**Exercise brief:**
Nothing but the lines below between the line holding "743x431 pixels. At" and the line holding "You are a computer-use agent. Image", inclusive, should appear in the answer, each set down exactly.

━━ Data supplied

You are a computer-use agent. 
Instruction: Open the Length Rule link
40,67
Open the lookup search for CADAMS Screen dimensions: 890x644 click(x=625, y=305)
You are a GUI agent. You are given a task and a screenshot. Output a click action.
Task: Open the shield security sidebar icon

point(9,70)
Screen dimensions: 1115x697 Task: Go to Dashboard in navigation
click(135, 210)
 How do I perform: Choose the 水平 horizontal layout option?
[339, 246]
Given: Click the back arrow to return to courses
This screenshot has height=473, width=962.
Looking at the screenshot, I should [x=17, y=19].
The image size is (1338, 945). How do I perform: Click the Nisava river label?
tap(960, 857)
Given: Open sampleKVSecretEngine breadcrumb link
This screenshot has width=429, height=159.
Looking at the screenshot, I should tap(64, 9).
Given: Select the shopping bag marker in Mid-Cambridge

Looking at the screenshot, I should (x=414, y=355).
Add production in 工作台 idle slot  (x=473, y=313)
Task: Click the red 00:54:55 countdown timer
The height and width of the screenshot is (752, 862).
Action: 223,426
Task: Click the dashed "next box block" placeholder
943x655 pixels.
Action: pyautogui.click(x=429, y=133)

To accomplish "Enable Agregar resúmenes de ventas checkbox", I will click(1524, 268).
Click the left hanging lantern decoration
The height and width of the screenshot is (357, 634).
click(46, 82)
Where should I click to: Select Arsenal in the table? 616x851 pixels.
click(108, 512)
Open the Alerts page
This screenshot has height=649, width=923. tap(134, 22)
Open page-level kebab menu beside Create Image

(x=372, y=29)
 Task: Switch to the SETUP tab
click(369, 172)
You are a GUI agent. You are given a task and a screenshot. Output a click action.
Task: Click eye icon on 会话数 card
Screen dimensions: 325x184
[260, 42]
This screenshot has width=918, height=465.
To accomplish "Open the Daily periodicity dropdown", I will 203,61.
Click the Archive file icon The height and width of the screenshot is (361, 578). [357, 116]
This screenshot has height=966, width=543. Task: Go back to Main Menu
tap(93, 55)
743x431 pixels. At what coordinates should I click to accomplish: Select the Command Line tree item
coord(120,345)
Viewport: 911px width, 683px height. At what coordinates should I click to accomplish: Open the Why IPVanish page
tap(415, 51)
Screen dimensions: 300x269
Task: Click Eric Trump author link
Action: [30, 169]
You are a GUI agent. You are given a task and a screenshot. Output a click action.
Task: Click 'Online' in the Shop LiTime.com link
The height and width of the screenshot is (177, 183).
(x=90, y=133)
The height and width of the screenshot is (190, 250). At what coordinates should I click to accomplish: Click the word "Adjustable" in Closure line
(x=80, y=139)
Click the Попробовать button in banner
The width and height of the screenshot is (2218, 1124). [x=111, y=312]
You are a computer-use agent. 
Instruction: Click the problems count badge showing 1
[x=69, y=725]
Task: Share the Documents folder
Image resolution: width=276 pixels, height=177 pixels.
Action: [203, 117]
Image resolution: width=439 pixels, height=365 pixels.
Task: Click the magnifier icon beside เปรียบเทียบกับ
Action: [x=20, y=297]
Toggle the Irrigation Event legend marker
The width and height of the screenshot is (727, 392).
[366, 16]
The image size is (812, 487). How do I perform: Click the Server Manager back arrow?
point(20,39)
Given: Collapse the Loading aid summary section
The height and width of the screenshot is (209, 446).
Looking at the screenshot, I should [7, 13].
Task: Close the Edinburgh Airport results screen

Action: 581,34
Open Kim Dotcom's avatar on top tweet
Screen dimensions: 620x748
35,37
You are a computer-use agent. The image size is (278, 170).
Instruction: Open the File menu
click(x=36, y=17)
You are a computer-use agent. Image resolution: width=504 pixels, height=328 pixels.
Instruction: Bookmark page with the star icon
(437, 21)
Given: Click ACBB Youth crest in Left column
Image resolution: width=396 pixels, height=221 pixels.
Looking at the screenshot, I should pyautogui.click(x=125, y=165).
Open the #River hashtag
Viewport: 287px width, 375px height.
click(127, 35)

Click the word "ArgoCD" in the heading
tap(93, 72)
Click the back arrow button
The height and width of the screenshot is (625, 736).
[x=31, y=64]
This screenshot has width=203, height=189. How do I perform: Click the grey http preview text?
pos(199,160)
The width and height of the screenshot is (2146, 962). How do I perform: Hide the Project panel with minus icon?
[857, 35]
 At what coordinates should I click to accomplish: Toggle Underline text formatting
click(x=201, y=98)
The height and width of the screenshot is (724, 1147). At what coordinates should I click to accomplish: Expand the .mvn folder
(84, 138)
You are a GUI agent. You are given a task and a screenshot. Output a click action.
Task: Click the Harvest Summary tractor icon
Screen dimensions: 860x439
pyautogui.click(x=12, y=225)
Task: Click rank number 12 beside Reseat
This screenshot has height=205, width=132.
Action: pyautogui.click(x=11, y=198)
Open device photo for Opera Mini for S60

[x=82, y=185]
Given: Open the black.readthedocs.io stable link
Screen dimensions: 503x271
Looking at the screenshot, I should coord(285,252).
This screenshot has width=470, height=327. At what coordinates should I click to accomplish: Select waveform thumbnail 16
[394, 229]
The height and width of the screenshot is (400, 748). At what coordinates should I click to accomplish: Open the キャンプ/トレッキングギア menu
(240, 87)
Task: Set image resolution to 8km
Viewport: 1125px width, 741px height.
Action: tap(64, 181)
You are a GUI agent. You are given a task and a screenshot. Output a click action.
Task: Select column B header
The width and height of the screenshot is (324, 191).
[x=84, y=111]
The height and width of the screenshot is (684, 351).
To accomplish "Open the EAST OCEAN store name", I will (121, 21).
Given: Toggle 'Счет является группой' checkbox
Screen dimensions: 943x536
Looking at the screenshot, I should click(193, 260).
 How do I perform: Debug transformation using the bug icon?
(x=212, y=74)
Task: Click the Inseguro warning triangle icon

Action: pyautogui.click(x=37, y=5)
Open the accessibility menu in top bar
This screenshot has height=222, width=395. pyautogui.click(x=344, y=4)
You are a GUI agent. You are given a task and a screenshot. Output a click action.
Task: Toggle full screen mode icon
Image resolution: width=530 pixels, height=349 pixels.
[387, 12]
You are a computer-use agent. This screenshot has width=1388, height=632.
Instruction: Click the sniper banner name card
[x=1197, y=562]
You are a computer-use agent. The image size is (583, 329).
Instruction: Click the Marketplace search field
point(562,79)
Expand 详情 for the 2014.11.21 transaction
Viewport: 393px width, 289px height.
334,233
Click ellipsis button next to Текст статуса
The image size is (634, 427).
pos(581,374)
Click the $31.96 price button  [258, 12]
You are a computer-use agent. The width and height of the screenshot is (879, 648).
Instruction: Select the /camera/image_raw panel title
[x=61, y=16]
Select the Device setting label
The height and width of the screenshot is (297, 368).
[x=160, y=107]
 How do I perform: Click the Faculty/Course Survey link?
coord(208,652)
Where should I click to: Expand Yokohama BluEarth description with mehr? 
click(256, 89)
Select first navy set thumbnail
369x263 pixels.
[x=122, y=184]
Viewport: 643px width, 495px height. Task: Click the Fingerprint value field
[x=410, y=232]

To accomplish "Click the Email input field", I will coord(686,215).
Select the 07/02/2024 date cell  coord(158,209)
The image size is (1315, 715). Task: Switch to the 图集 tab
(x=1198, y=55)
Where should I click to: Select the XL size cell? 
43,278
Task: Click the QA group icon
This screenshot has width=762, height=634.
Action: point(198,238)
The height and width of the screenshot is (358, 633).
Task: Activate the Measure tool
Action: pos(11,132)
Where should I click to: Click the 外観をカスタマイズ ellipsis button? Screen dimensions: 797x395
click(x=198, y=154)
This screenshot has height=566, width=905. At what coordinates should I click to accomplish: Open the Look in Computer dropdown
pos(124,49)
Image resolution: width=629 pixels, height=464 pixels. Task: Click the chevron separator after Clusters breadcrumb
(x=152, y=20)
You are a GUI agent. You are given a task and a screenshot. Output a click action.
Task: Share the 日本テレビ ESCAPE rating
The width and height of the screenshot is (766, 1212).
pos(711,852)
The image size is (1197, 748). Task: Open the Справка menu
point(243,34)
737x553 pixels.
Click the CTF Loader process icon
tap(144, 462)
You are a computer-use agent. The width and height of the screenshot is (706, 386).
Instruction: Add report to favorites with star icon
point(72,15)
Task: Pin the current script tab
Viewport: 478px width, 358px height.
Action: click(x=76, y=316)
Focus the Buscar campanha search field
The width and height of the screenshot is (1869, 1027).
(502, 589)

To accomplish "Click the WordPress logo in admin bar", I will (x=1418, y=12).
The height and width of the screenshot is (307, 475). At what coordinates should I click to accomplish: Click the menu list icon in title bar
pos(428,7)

━━━━

**Result of this task:**
743x431 pixels. At what coordinates should I click to accomplish: Select the Command Line tree item
coord(120,345)
Viewport: 911px width, 683px height. At what coordinates should I click to accomplish: Open the Why IPVanish page
tap(415, 51)
Screen dimensions: 300x269
Task: Click Eric Trump author link
Action: [30, 169]
You are a GUI agent. You are given a task and a screenshot. Output a click action.
Task: Click 'Online' in the Shop LiTime.com link
The height and width of the screenshot is (177, 183).
(x=90, y=133)
The height and width of the screenshot is (190, 250). At what coordinates should I click to accomplish: Click the word "Adjustable" in Closure line
(x=80, y=139)
Click the Попробовать button in banner
The width and height of the screenshot is (2218, 1124). [x=111, y=312]
You are a computer-use agent. 
Instruction: Click the problems count badge showing 1
[x=69, y=725]
Task: Share the Documents folder
Image resolution: width=276 pixels, height=177 pixels.
Action: [203, 117]
Image resolution: width=439 pixels, height=365 pixels.
Task: Click the magnifier icon beside เปรียบเทียบกับ
Action: [x=20, y=297]
Toggle the Irrigation Event legend marker
The width and height of the screenshot is (727, 392).
[366, 16]
The image size is (812, 487). How do I perform: Click the Server Manager back arrow?
point(20,39)
Given: Collapse the Loading aid summary section
The height and width of the screenshot is (209, 446).
Looking at the screenshot, I should [7, 13].
Task: Close the Edinburgh Airport results screen

Action: 581,34
Open Kim Dotcom's avatar on top tweet
Screen dimensions: 620x748
35,37
You are a computer-use agent. The image size is (278, 170).
Instruction: Open the File menu
click(x=36, y=17)
You are a computer-use agent. Image resolution: width=504 pixels, height=328 pixels.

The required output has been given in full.